Richard hat ein Problem mit seinem rechten Ringfinger, er springt immer zurück in Richtung Handmitte, es ist ein so genannter „Springfinger". Es ist dann immer sehr schmerzhaft, diesen Finger wieder zu öffnen. Richard hat bereits verschiedene Themen seines Lebens durch Aufstellungsarbeit gelöst. Er möchte wissen, was dieser Springfinger bedeutet. Meine Frage, ob er früher auf diesem Finger einen Ehering getragen hat, bejahte er. Ich hake nach und frage Richard, ob er gerne geheiratet hat? Richard meinte: „Ja, aber es waren gemischte Gefühle. Ich hatte auch Angst um meine Freiheit." Für die verdeckte Aufstellung wurden ausschließlich weibliche Stellvertreter gewählt: seine Frau, Richard selbst, der Ringfinger und die Freiheit. Alle Personen stehen im Kreis, sie bewegen sich nach ihrem Gefühl. (Die Personen erhalten wie immer einen verschlossenen Zettel mit ihren Stellvertreter-Namen, der erst am Schluss geöffnet wird.) Die Stellvertreterin von Richard steht links bei seiner Frau und rechts neben seiner Frau steht der Ringfinger, ein Stück entfernt und etwas abgewandt steht die Freiheit. Die teilnehmende Gruppe und Richard wissen nicht, dass ich den Ringfinger und die Freiheit aufgestellt habe, sie denken, wie sie später erzählten, es seien die Eltern von Richard. Die Stellvertreterin des Springfingers beklagte sich sehr rasch über starke Schmerzen in der Hand, die bis zum Ellenbogen hinaufziehen, obwohl sie nicht weiß, wen sie vertritt. Auf meine Frage, mit welcher der anwesenden Personen hat dieser Schmerz zu tun, wendet sie sich sofort zur Stellvertreterin von Richards Frau. Sie lächelt sie dabei freundlich, fast liebevoll an. Sie klagt, dass die Schmerzen immer stärker werden. Ich fordere sie auf, dort hinzugehen, wo der Schmerz aufhört. Es steht ihr dafür jede Möglichkeit offen.

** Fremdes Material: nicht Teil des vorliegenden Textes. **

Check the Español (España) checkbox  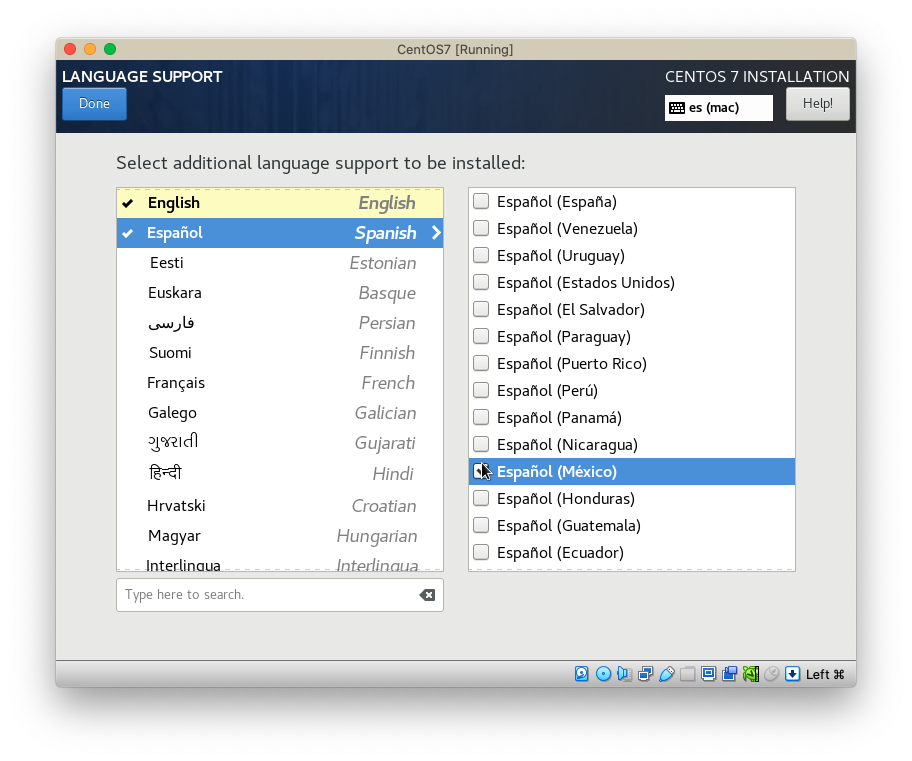click(481, 201)
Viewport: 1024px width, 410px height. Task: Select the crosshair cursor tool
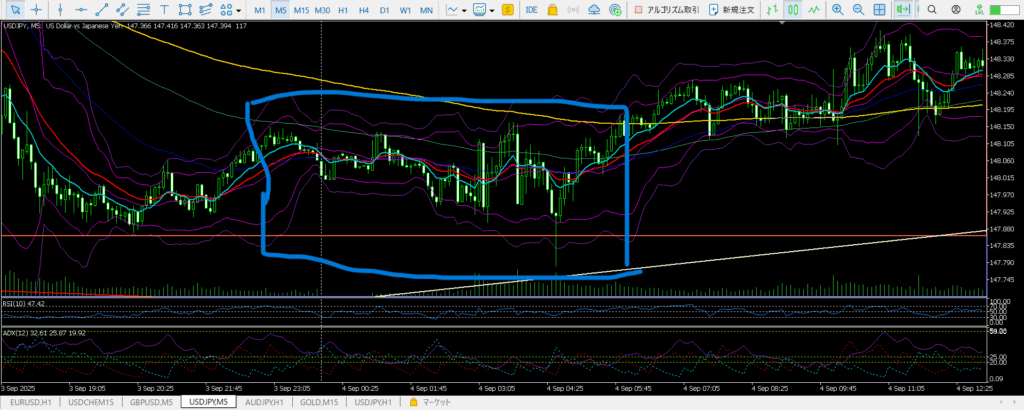(36, 9)
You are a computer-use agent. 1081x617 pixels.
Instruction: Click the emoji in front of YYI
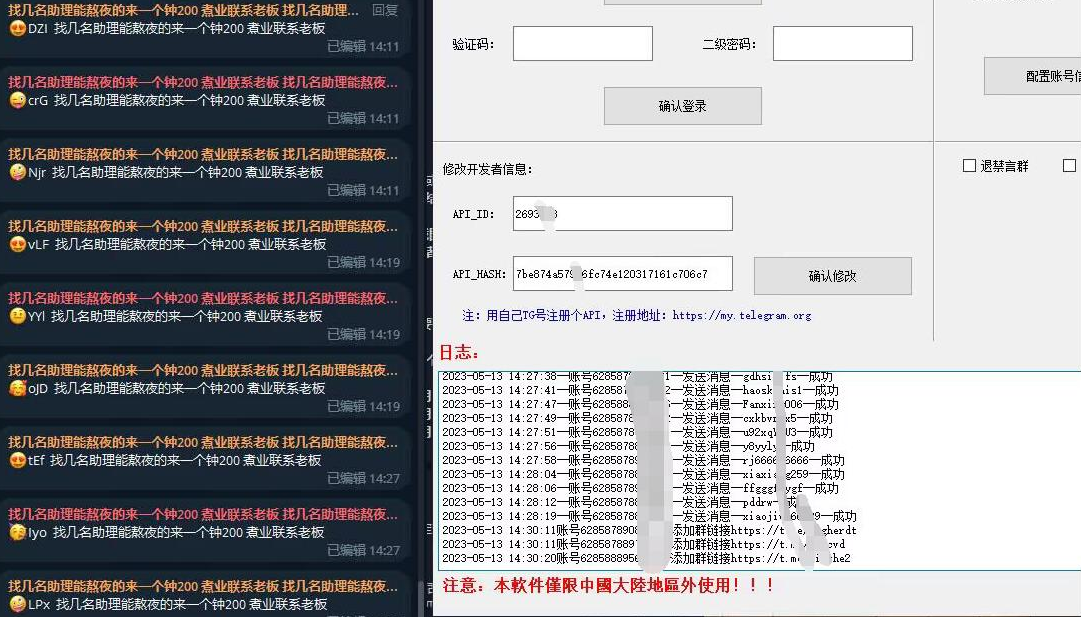tap(17, 316)
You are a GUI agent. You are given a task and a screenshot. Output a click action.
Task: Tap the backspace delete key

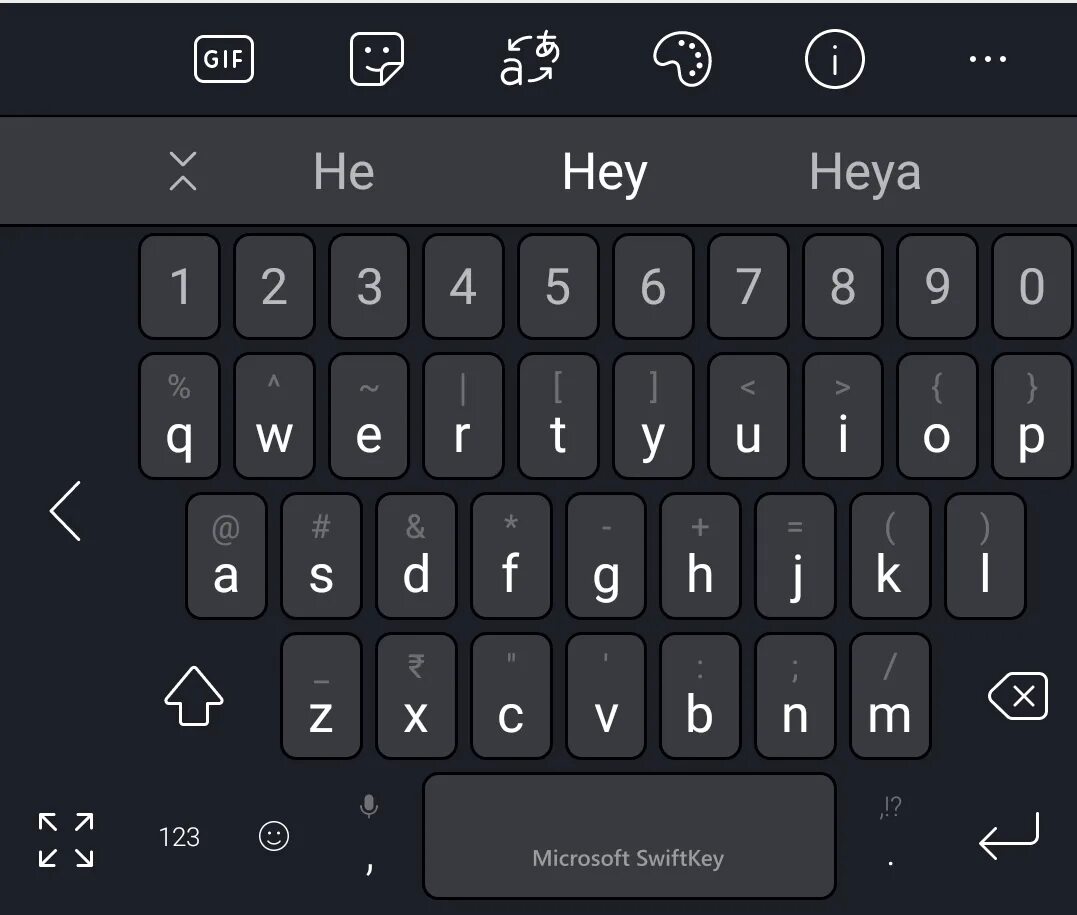[1018, 697]
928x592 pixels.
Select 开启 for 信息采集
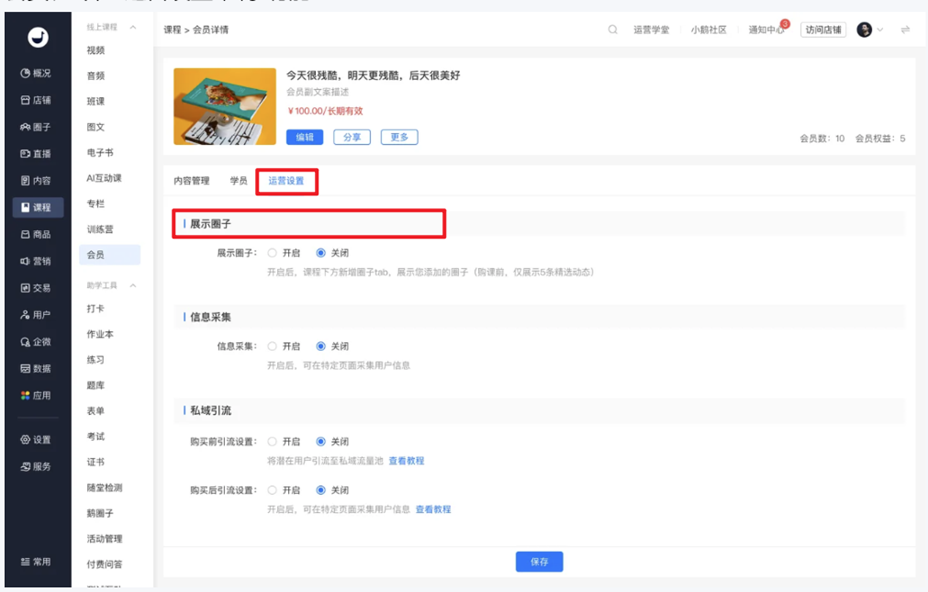tap(272, 346)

Sie geht langsam zur Freiheit, hier ist der Schmerz augenblicklich weg. Beide wissen nicht, wen sie vertreten! Als ich Richard selbst in die Aufstellung nehme, wiederholt sich der ganze Vorgang, auch Richard bleibt bei der Freiheit stehen. Die Aufstellung wird geöffnet, die Vertreter sind erstaunt, als sie erfahren, wen sie vertreten haben. Ich spreche Richard ein Ritual gegenüber seiner Frau vor: „Ich teile mein Leben freiwillig mit dir." Richard kann dies bejahen: „Durch unsere Ehe haben wir uns verbunden, ich sehe das Symbol des Ringes als ein Symbol für unsere Verbundenheit und gleichzeitig für die Abgeschlossenheit eines jeden Menschen in sich selbst.
Durch unsere Ehe bin ich dennoch ein freier Mensch geblieben so wie du." Für beide fühlen sich die Worte gut und richtig an.

Diese Aufstellung zeigte auf eindrucksvolle Art, wie wir als ein Teil des Ganzen mit den wahren Personen verbunden sind. Die Stellvertreterin des Ringfingers hatte nicht die geringste Ahnung, wen sie vertritt. Sie fühlte im selben Augenblick, in dem ich sie innerlich benannte, den Schmerz in der rechten Hand.

Nach einiger Zeit erfuhr ich, dass Richards Beschwerden nicht mehr auftraten, er konnte den bereits geplanten OP Termin in diesem Fall absagen.
Nicht immer ist es möglich, eine so spontane Heilung zu erfahren wie in diesem Fall. Viele Aufstellungen helfen uns Erkenntiss zu erlangen und damit aktiv am Heilungsprozess mitzuwirken sowie das übernehmen und wiederholen von Krankheiten zu beenden.